> Your objective: From the listing below, set down exactly the lines between the one holding "Image resolution: width=1280" and the one holding "Show hidden system tray icons arrow", inclusive. No other line is wanted.

> Given data:
┏━━

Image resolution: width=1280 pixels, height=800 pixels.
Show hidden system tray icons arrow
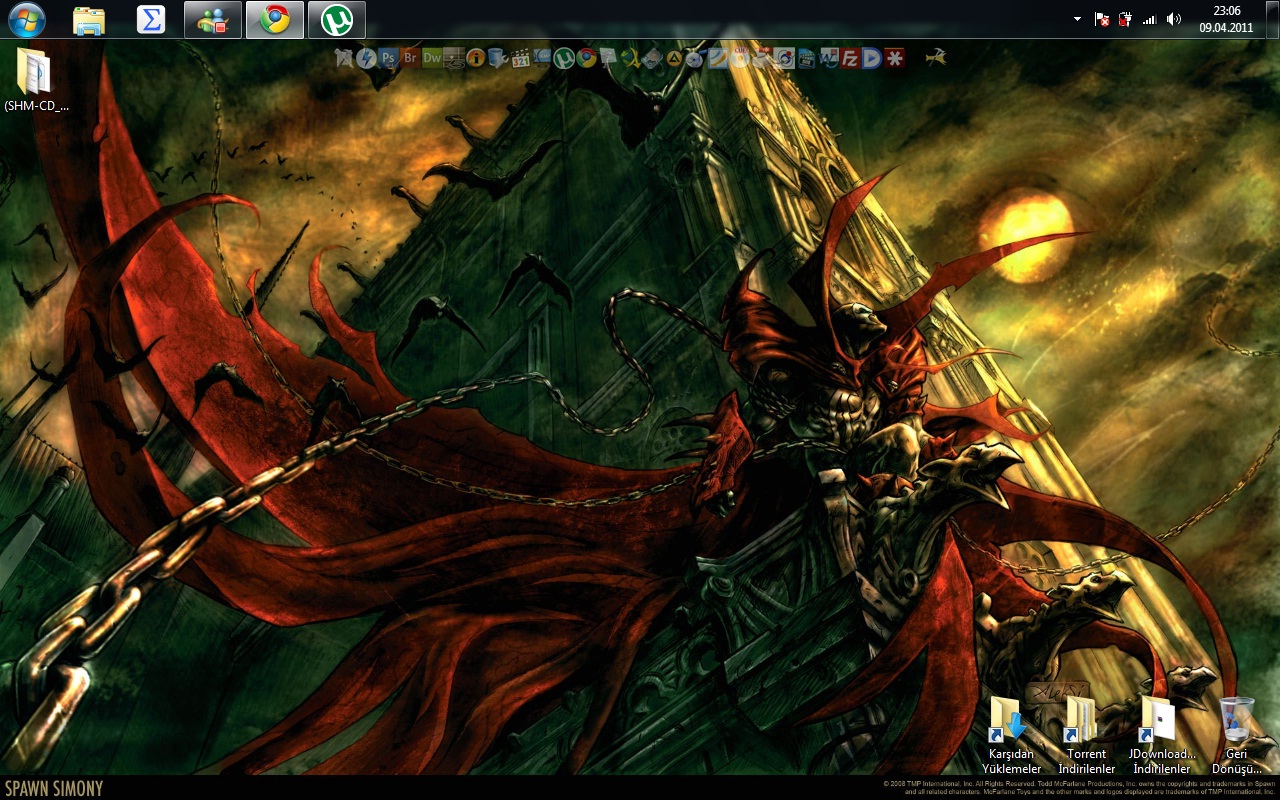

┗━━
┏━━

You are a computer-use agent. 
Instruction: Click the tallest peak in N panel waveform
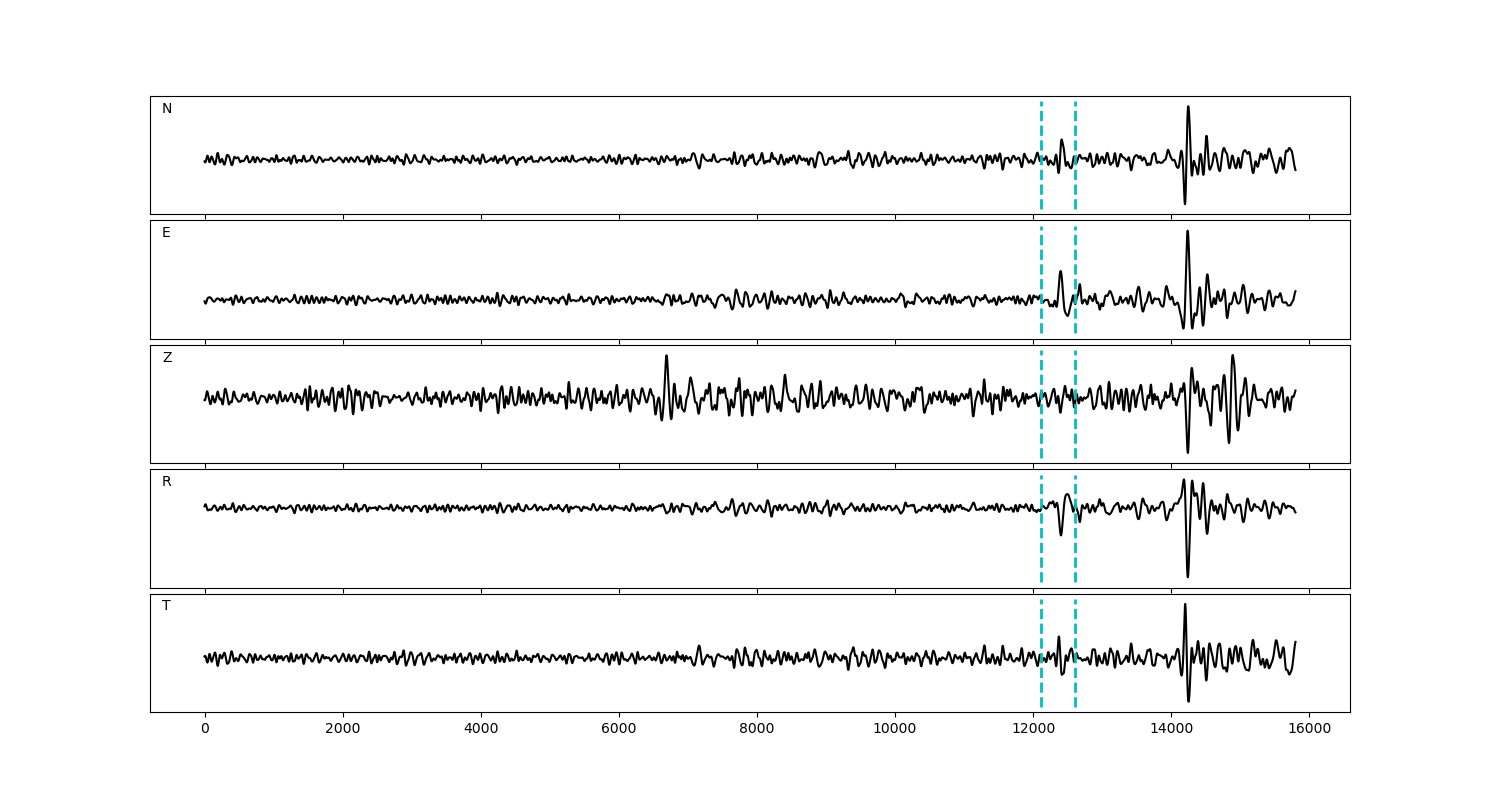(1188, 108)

┗━━

> Completed task:
Image resolution: width=1280 pixels, height=800 pixels.
Show hidden system tray icons arrow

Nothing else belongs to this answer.